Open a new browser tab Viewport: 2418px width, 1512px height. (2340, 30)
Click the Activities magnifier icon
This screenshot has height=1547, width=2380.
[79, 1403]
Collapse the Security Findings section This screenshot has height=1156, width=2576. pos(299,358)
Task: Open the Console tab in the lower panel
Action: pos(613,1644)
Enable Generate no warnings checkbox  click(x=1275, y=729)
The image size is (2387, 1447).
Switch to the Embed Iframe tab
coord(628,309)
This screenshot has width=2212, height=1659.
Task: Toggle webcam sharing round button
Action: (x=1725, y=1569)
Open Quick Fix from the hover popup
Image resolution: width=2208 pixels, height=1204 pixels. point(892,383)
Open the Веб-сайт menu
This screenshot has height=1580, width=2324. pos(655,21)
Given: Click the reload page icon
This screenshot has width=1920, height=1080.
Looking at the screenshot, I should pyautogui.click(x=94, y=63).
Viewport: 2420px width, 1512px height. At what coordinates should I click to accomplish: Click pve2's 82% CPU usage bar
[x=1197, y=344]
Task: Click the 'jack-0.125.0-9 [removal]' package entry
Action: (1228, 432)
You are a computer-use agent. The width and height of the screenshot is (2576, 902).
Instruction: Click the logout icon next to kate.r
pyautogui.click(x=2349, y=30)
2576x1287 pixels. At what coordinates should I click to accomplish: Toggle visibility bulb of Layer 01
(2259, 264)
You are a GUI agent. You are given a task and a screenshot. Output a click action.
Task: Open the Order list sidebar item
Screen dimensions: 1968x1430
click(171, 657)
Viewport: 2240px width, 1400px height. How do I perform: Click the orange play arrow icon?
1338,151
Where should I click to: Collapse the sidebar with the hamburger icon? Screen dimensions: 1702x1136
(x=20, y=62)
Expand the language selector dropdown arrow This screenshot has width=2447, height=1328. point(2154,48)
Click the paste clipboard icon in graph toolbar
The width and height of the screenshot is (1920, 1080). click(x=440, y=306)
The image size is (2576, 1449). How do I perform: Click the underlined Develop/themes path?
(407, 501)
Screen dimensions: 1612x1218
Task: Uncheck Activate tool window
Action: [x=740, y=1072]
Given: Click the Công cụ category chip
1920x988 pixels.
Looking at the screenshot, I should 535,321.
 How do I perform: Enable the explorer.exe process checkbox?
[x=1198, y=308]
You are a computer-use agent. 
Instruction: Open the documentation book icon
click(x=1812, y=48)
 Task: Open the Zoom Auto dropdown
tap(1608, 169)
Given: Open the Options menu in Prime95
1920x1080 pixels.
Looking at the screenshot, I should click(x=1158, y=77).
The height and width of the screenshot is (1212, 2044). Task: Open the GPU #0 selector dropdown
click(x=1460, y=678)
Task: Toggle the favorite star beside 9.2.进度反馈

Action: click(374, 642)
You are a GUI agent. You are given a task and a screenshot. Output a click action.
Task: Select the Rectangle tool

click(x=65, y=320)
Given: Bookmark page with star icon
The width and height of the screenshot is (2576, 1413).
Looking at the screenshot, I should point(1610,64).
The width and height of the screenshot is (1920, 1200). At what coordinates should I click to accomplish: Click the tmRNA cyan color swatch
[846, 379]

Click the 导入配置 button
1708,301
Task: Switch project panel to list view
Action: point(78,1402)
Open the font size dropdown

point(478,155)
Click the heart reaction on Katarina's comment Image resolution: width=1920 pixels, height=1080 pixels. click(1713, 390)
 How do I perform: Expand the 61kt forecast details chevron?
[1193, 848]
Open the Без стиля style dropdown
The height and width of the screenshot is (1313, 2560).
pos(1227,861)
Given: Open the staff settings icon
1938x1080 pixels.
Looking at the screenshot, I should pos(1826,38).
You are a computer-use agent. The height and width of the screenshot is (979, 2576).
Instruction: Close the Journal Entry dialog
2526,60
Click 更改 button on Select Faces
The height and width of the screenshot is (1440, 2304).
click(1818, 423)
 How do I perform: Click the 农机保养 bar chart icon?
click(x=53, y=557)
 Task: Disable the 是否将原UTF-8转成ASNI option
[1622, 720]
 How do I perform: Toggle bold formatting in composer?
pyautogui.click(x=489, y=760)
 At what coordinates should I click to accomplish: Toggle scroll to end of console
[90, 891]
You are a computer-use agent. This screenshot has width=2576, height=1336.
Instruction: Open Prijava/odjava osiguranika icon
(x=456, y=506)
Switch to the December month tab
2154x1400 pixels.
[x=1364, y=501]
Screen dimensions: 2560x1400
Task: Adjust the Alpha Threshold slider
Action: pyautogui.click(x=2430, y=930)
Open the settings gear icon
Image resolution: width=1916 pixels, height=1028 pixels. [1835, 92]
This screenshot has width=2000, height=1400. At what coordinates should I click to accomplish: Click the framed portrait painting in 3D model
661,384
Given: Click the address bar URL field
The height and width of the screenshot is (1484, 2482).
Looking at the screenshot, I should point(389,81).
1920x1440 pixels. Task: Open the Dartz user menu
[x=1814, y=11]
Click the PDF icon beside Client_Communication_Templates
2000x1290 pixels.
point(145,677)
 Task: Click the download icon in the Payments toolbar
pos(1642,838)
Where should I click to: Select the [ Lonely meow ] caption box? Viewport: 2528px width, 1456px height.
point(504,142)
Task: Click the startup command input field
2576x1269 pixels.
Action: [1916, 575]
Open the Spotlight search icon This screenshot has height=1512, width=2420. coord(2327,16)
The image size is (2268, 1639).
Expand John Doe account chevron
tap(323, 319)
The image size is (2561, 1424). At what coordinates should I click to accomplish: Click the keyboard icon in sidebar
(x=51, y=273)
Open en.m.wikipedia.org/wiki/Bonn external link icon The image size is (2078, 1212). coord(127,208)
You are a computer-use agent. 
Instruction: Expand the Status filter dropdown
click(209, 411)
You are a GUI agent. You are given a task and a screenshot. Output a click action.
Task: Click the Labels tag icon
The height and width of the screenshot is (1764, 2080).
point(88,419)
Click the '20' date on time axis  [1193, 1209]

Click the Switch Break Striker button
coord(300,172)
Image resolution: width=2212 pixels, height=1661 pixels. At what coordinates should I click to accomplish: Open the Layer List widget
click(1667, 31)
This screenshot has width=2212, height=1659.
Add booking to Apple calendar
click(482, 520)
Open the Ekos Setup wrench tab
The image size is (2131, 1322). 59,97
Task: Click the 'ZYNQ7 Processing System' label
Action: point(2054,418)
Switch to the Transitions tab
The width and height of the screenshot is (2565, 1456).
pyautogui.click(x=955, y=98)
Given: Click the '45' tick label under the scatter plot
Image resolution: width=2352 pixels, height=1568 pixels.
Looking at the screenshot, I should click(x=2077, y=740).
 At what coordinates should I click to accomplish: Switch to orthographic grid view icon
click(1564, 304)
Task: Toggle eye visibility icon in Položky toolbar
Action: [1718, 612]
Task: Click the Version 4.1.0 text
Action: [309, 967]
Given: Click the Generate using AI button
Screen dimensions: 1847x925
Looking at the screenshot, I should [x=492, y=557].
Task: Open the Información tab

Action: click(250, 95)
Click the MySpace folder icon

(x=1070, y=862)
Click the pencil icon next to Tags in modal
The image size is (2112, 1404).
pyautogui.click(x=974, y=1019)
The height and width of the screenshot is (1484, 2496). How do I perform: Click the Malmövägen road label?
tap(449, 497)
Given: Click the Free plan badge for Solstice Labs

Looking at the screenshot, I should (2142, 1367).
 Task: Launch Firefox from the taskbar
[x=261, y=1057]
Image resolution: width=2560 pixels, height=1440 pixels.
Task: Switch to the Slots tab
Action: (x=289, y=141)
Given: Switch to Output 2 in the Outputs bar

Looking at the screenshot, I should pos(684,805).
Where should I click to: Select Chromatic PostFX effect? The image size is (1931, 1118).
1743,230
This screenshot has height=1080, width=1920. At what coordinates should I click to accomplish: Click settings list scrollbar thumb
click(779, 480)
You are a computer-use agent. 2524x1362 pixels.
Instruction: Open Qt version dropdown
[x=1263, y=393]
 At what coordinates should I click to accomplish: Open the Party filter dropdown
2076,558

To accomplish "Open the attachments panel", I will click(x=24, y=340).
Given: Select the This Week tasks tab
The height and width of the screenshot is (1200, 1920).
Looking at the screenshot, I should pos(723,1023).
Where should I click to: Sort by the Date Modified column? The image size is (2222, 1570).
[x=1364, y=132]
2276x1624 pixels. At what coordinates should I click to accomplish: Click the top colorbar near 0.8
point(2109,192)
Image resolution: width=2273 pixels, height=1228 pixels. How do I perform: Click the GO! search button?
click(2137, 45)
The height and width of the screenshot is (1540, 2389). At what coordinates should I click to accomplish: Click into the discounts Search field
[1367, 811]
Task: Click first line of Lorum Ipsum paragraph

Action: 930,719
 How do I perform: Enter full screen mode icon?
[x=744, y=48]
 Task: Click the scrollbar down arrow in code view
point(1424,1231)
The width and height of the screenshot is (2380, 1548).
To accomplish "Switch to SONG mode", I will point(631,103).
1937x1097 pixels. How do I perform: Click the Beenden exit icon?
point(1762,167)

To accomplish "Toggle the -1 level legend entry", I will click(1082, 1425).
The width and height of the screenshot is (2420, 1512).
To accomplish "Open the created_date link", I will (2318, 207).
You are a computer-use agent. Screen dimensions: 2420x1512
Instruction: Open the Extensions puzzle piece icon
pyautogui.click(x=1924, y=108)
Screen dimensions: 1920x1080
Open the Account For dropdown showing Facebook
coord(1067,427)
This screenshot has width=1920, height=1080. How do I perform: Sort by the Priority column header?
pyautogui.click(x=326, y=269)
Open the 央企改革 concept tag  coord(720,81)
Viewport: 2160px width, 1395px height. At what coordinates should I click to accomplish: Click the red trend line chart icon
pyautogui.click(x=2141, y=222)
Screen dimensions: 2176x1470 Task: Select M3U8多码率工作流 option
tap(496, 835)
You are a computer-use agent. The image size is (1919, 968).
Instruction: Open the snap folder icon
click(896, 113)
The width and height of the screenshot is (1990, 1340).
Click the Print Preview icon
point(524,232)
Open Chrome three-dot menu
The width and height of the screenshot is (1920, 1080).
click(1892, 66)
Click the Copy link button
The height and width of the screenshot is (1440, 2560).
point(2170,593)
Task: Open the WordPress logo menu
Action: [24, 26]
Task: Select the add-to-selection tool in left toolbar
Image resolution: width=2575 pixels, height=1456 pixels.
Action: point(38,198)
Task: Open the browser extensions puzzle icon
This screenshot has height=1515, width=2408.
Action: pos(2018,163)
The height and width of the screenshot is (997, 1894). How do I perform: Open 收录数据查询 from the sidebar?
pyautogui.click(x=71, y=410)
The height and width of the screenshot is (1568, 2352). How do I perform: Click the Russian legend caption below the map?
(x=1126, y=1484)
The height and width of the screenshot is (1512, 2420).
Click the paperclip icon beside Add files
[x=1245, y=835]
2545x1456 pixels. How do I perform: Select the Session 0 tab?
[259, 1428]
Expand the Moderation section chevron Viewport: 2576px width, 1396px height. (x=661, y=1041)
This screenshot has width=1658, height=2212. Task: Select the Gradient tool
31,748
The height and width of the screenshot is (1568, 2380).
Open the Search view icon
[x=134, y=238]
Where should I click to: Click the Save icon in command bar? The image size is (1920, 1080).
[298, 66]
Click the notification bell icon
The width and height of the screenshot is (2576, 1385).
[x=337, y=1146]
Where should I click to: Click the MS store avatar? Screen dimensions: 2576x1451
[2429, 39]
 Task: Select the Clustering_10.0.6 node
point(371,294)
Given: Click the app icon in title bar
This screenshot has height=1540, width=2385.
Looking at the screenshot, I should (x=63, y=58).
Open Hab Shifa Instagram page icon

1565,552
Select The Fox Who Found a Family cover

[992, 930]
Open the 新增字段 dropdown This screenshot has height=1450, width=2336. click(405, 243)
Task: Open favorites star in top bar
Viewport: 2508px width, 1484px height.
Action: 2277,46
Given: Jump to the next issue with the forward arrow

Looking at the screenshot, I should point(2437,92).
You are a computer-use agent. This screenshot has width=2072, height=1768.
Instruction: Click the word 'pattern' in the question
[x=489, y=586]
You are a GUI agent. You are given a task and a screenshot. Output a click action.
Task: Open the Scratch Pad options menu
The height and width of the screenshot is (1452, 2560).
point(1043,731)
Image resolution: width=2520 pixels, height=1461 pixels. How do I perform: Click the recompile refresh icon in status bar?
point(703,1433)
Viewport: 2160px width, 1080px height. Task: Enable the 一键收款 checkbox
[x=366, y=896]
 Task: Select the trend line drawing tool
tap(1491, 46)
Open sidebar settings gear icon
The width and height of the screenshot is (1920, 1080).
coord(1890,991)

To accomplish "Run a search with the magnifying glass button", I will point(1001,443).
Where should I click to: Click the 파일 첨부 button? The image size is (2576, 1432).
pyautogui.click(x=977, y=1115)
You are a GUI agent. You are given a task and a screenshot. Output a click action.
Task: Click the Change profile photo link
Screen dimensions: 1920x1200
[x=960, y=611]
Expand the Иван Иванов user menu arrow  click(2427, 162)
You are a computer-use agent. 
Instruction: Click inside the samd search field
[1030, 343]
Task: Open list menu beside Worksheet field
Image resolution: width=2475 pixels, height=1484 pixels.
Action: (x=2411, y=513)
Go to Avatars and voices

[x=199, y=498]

What is being asked —
Whenever the word "will" appears in a line of the listing, copy out that line.

Solution to this task —
To accomplish "Open the attachments panel", I will click(x=24, y=340).
To accomplish "Switch to SONG mode", I will point(631,103).
To accomplish "Toggle the -1 level legend entry", I will click(1082, 1425).
To accomplish "Open the created_date link", I will (2318, 207).
To accomplish "Run a search with the magnifying glass button", I will point(1001,443).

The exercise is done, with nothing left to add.